**ASSIGNED TASK**
The expected output is the data below, restated word for word.

-- -- --

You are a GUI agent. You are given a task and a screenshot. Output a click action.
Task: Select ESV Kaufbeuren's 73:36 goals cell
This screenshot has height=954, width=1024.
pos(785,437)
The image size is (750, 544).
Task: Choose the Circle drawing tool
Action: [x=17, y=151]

-- -- --

**REPLY**
You are a GUI agent. You are given a task and a screenshot. Output a click action.
Task: Select ESV Kaufbeuren's 73:36 goals cell
This screenshot has height=954, width=1024.
pos(785,437)
The image size is (750, 544).
Task: Choose the Circle drawing tool
Action: [x=17, y=151]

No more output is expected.